Angiotensin II Type 1a Receptor (AT1a) has been shown to play a critical role in cardiovascular diseases. We have demonstrated that ADAM17 mediates cardiovascular remodeling induced by angiotensin II (AngII) by using an SM22α Cre reporter, which expresses in smooth muscle cells (SMC) and cardiomyocytes. It is conceivable that AT1 signaling in SMC specifically initiates cardiovascular remodeling, such as hypertrophy and fibrosis. Deficiency of SMC AT1a receptors via endogenous SM22α promoter knock-in (KISMKO) results in diminished hypertension and cardiac hypertrophy induced by AngII. However, we have limited understanding whether SMC AT1a receptors affect vascular fibrosis and cardiac hypertrophy. Thus, this study was designed to elucidate the roles of the SMC AT1a receptor in cardiovascular remodeling using two distinct SMC AT1a receptor deficient mice.
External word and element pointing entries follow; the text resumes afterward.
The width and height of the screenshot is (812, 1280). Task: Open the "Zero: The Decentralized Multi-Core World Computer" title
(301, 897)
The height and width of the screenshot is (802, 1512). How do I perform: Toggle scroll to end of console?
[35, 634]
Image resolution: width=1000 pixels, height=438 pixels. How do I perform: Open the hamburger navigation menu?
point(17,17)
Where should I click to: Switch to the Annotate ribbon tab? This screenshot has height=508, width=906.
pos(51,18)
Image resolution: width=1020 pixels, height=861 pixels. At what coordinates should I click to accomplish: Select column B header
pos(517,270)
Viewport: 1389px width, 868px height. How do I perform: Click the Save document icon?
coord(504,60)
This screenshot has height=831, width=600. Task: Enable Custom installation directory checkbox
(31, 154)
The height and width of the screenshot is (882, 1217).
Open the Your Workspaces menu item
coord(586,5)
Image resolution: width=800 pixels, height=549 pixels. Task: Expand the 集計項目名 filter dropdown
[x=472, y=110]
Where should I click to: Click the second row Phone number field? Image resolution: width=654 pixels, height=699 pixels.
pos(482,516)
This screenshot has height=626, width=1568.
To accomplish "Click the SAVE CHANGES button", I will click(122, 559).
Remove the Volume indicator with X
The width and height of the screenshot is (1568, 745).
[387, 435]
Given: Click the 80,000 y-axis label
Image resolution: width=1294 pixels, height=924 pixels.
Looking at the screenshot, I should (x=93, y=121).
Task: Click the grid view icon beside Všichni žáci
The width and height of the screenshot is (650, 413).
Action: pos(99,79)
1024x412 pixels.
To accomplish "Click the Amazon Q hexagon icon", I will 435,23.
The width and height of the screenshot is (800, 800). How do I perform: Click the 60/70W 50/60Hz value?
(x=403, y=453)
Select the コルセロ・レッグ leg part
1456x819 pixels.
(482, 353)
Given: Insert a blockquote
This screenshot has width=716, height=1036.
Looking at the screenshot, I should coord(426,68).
One line is the KISMKO, and another line is Tamoxifen inducible SMMHC-Cre AT1aflox/flox mouse (SMMHCKO) silencing in SMC but not cardiac myocytes. 8 to 12-week-old male mice were infused with AngII (1 μg/kg/min) for 2 weeks. Cardiac hypertrophy was assessed by heart-to-body weight ratios and found to be reduced in KISMKO mice compared with control mice (6.04 mg/g versus 4.89 mg/g, p=0.032), whereas ratios were not altered in SMMHCKO mice (5.31 mg/g versus 5.47 mg/g, p=0.941). Histological assessment demonstrated that perivascular fibrosis in coronary arteries was increased in control mice and attenuated in both KISMKO and SMMHCKO mice (1.27 vs. 0.22, p<0.0001 and 0.70 vs. 0.16, p<0.0001, respectively.). Medial thickness of descending aorta was increased in control mice and these phenotypic changes were attenuated in both KISMKO and SMMHCKO mice (97 vs. 56 μm, p<0.0001 and 98 vs. 74 μm, p<0.0001, respectively.). In conclusion, SMC AT1a receptors could mediate AngII-induced vascular remodeling including perivascular fibrosis but not cardiac hypertrophy. Cardiac myocyte AT1a appears critical for cardiac hypertrophy. Our data together with a past manuscript demonstrate a protective effect of SMC AT1a silencing in overall vascular remodeling. However, the exact relationship between hypertension and vascular remodeling remains to be elucidated.